Had Nature been always the kind dame we love to paint her, she had bestowed a love lock or two upon each of us, and in so doing she would have eliminated from our summer one of its most distressing accompaniments-the withered bang, the limp and straightened Hyperion curl a la mode of today. The genre done-up appearance we present when the curl has ally departed from our forelocks is one of our summer agonies, and too well we know how the glory of the hair dresser (be he never so skillful) is eclipsed in one brief half-hour of seaside fog.

It is said that persons with naturally curling hair are always possessed of more lovable and sweeter natures than those with wiry or straight capillary adornments, and small credit to them, say I. On most occasions in this pilgrimage, the fact that we are looking our best is a wonderful incentive to good behavior, and the woman with natural curls can discount her straight-haired sister in the way of appearances many a time and oft. She knows it; why should she not be amiable? Think of the picture a curly-haired woman makes of herself in the surf, with her tiny ringlets blowing and coquetting at every turn. Why should she not reflect complacency of spirit l Look at the straight-haired “miserable” as she endeavors to sneak to her bath-house from her dip, the one thought uppermost in her mind expressed in her stern and wretched countenance: “Oh, my hair, my awful, awful hair, with every bit of wave taken out of it. How like a fright I look!”

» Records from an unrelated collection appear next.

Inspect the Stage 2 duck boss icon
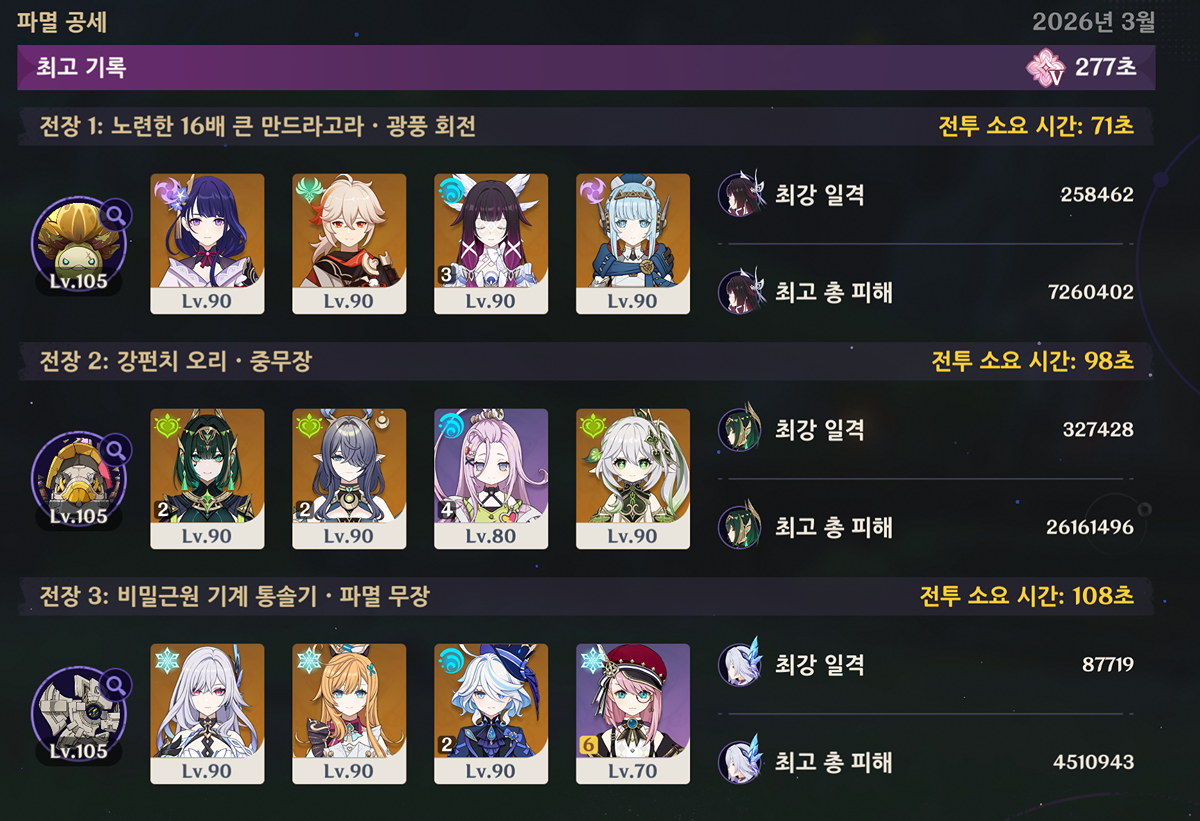 coord(78,479)
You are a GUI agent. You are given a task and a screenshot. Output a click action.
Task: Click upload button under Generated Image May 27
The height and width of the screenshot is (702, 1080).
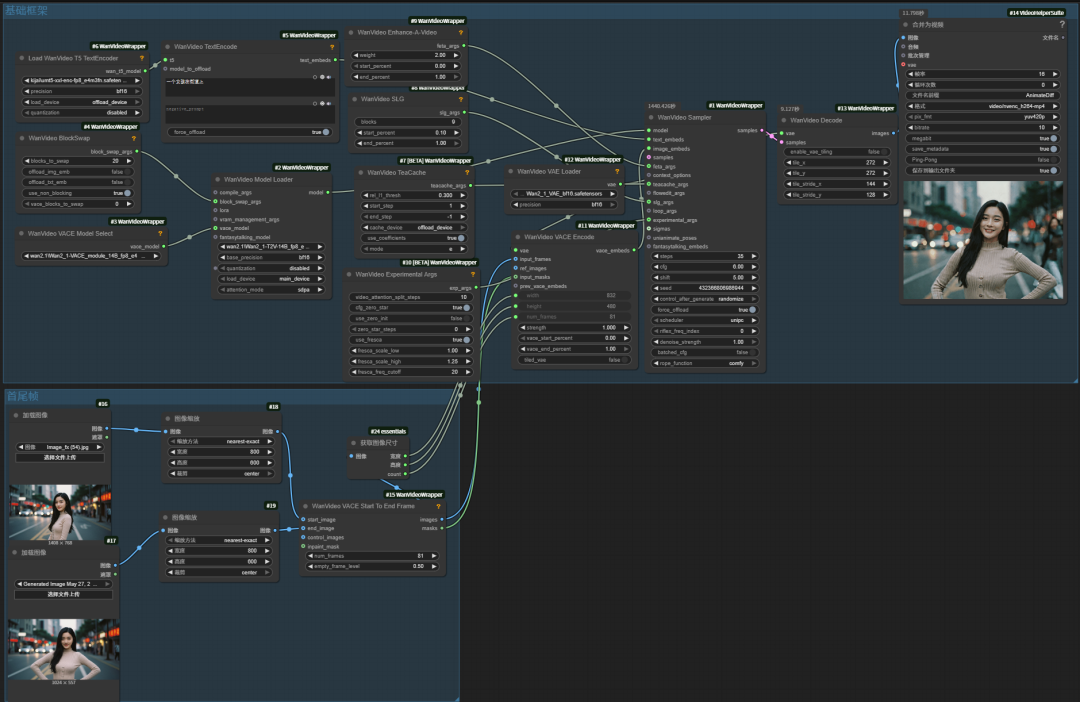click(63, 594)
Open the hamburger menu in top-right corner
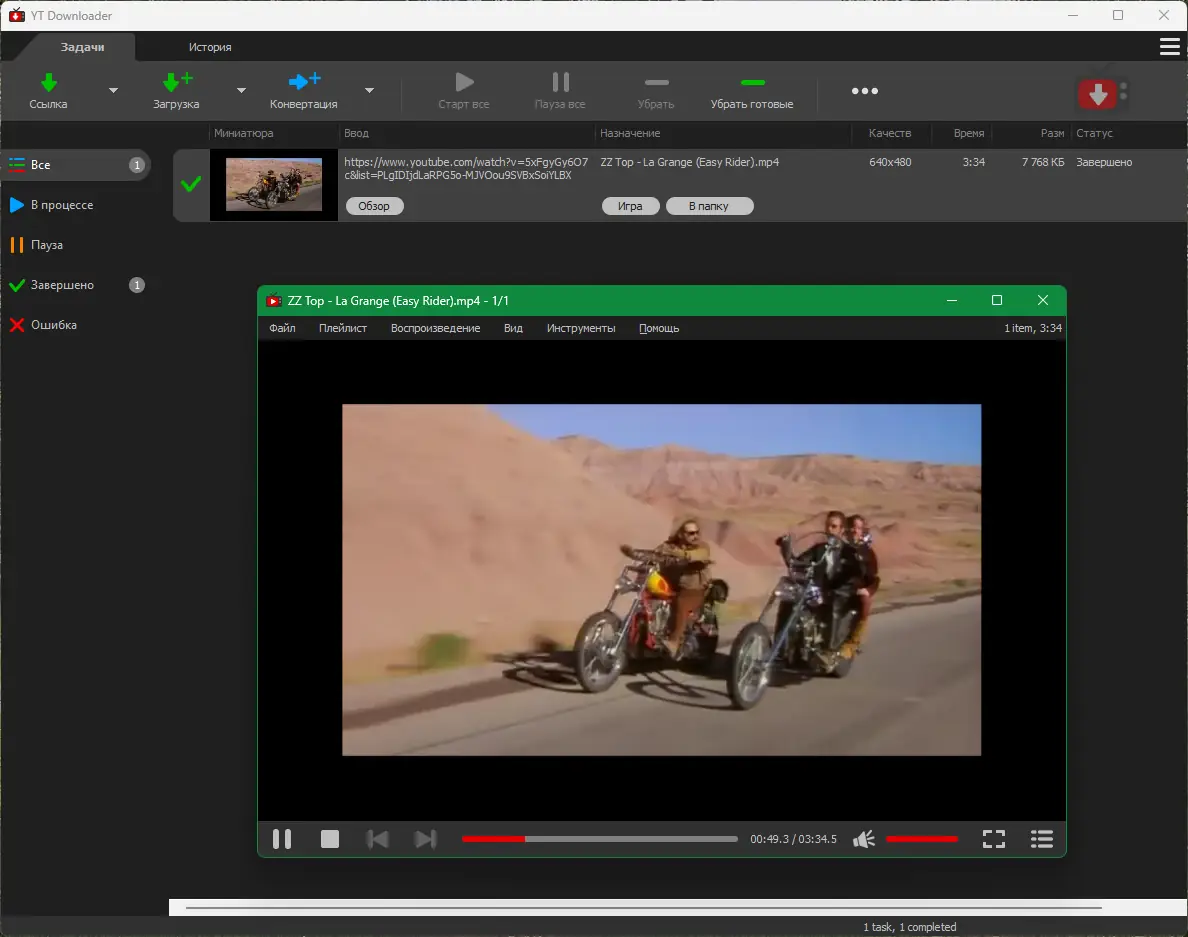Screen dimensions: 1188x937 click(1169, 47)
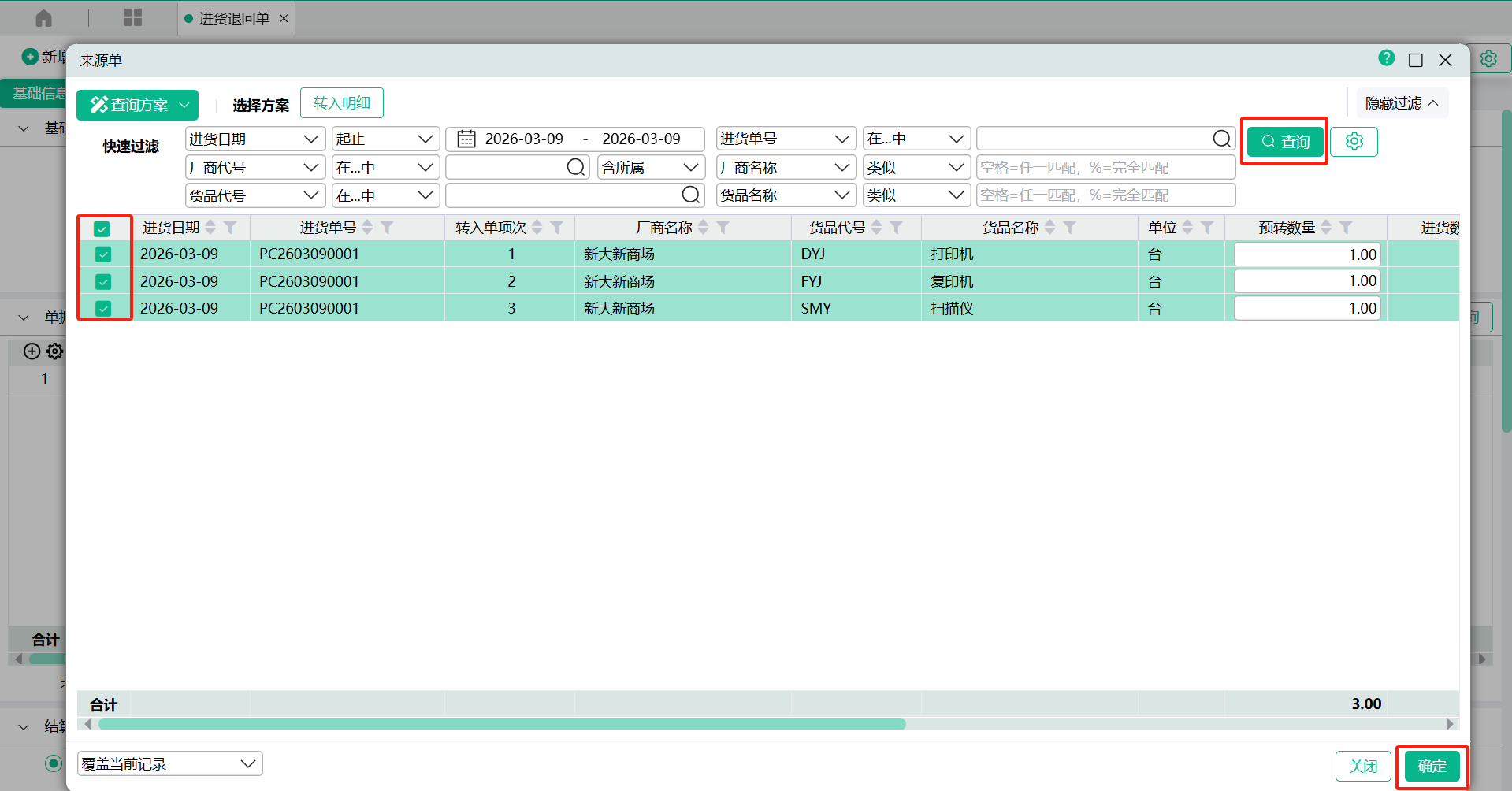Open the 查询方案 dropdown
1512x791 pixels.
(137, 105)
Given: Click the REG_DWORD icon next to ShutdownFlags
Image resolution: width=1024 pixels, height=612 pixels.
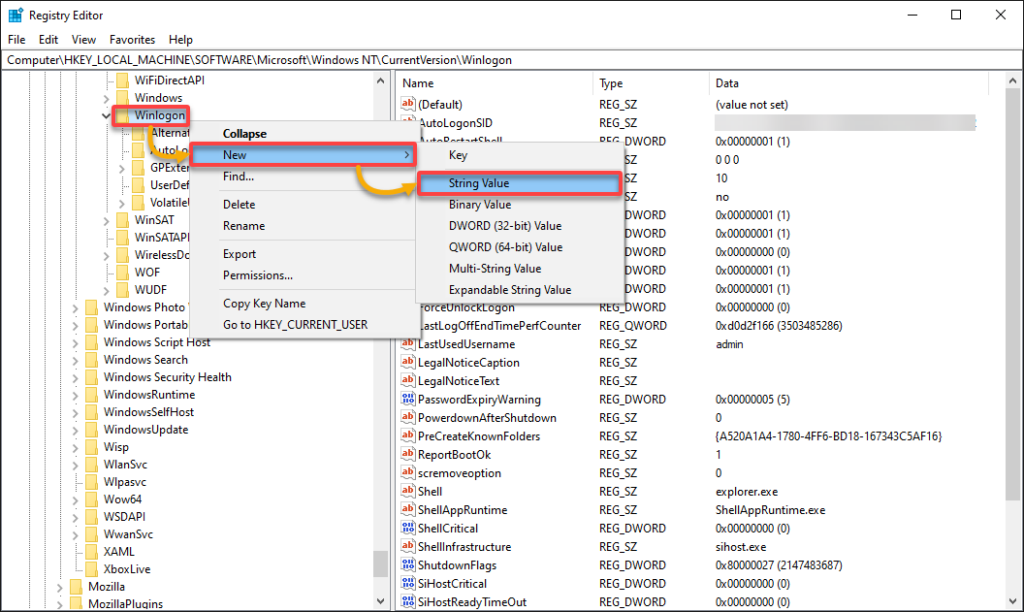Looking at the screenshot, I should point(408,565).
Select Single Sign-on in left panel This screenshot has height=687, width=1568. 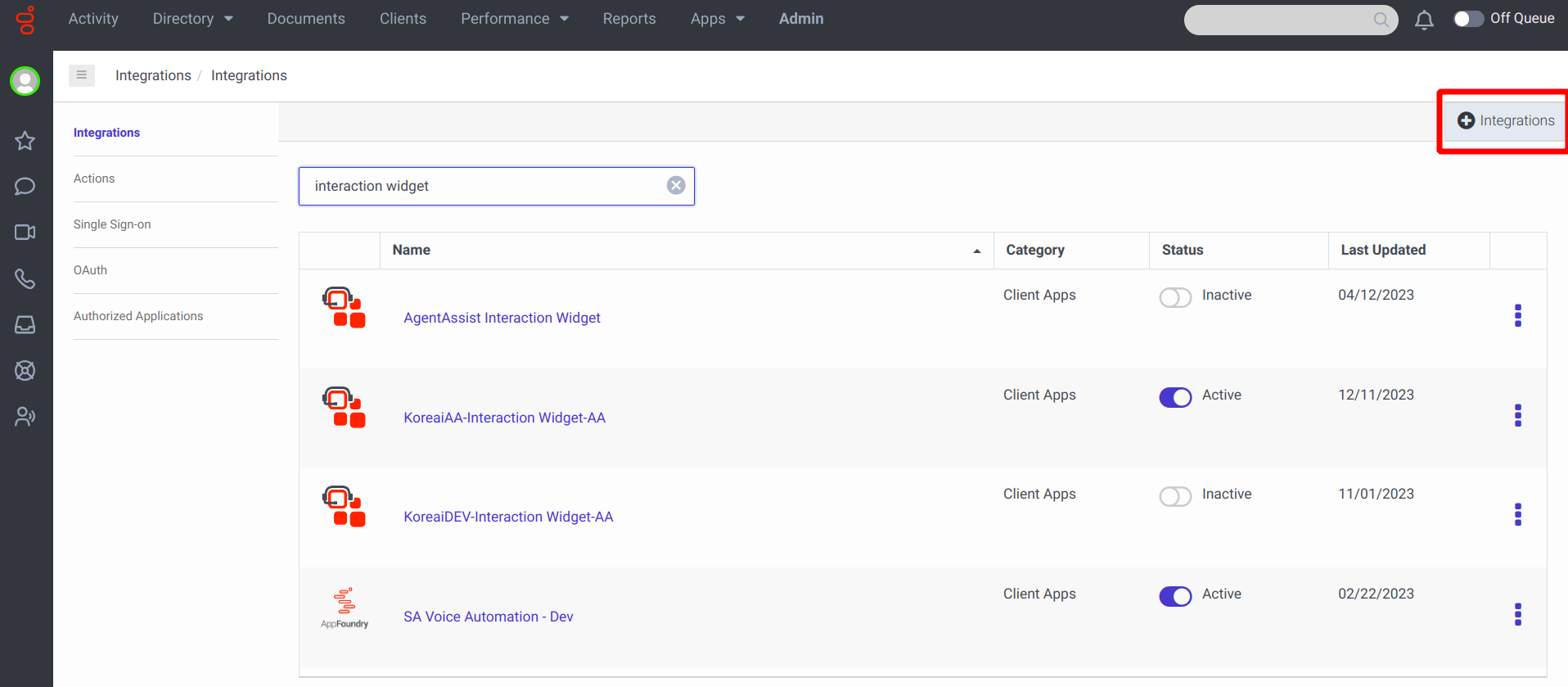(112, 224)
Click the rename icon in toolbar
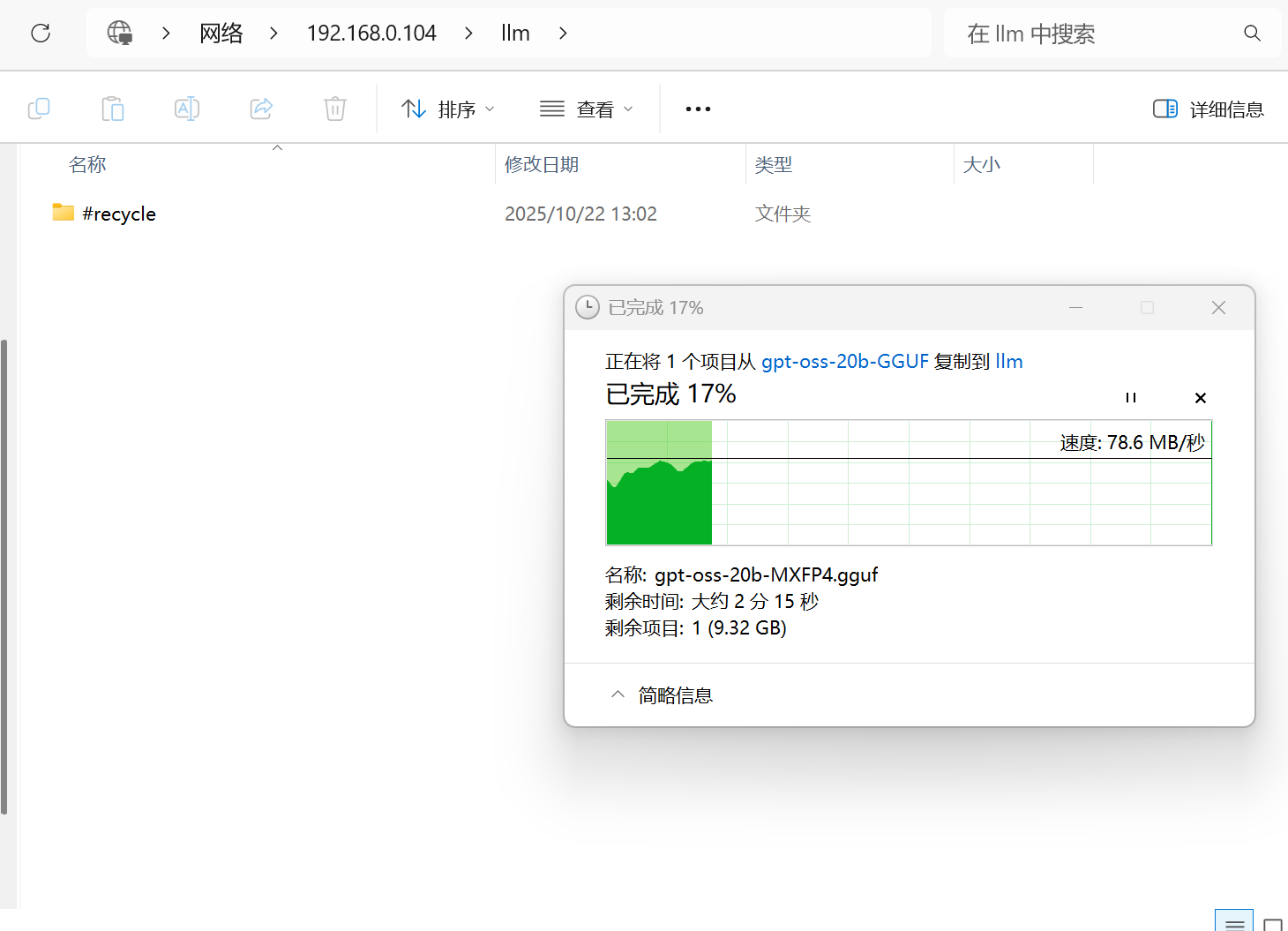The height and width of the screenshot is (931, 1288). 187,109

The sad sea wave is a merry, reckless trifle compared to the somber, straight-haired, drenched, and desperate looking woman bather,and the hops and yachting par ties! What chance is there for her of the wiry locks if there be a curly-haired girl about-a girl whose hair grows prettier, more irresistible, more dangerously attractive from the very exposure to fogs or exercise, that ruin the looks of the lass with the straight wisps where crimps have been.

It would have been more just, I consider, to have let the beauty of waving locks go unattended by special virtues.

The straight-haired martyrs should have been at least the recipients of the sweetness that is alleged to belong to curls. If we can’t be beautiful we ought in justice to have been created sweet of temper.

When it comes to artificial methods for making the straight hair crooked, or to be more correct, wavy, why there are many so-called curling fluids, curlines, and the like. They are rarely satisfactory, as they all contain gelatinous ingredients and result in giving the hair a stiffness of texture that is disagreeable and unbecoming in most cases. I give a formula for a curline, but I must frankly say I prefer the curls formed by the old-fashioned rubber curlers or even by the curling iron.

Naturally the curling iron must be used with discretion, and care must be taken not to burn the hair.

As good a curline as any is made as follows:

Gum arabic (finest white)….1 ounce. Moist sugar (good)….1/2 ounce. Pure water (hot)….4 pint. Dissolve. To the solution, when cold, add of Rectified spirit…. 2 fluid ounces. Corrosive sublimate (powdered)….8 grains. Sal ammoniac (powdered) ….8 grains.

The last two being dissolved in the spirit before the admixture. Lastly, add enough water to make the whole measure a pint, with a little esprit de rose, eau de cologne, or eau de lavande, to scent it. The hair is moistened with the fluid before putting it in papers or papillotes, or using irons.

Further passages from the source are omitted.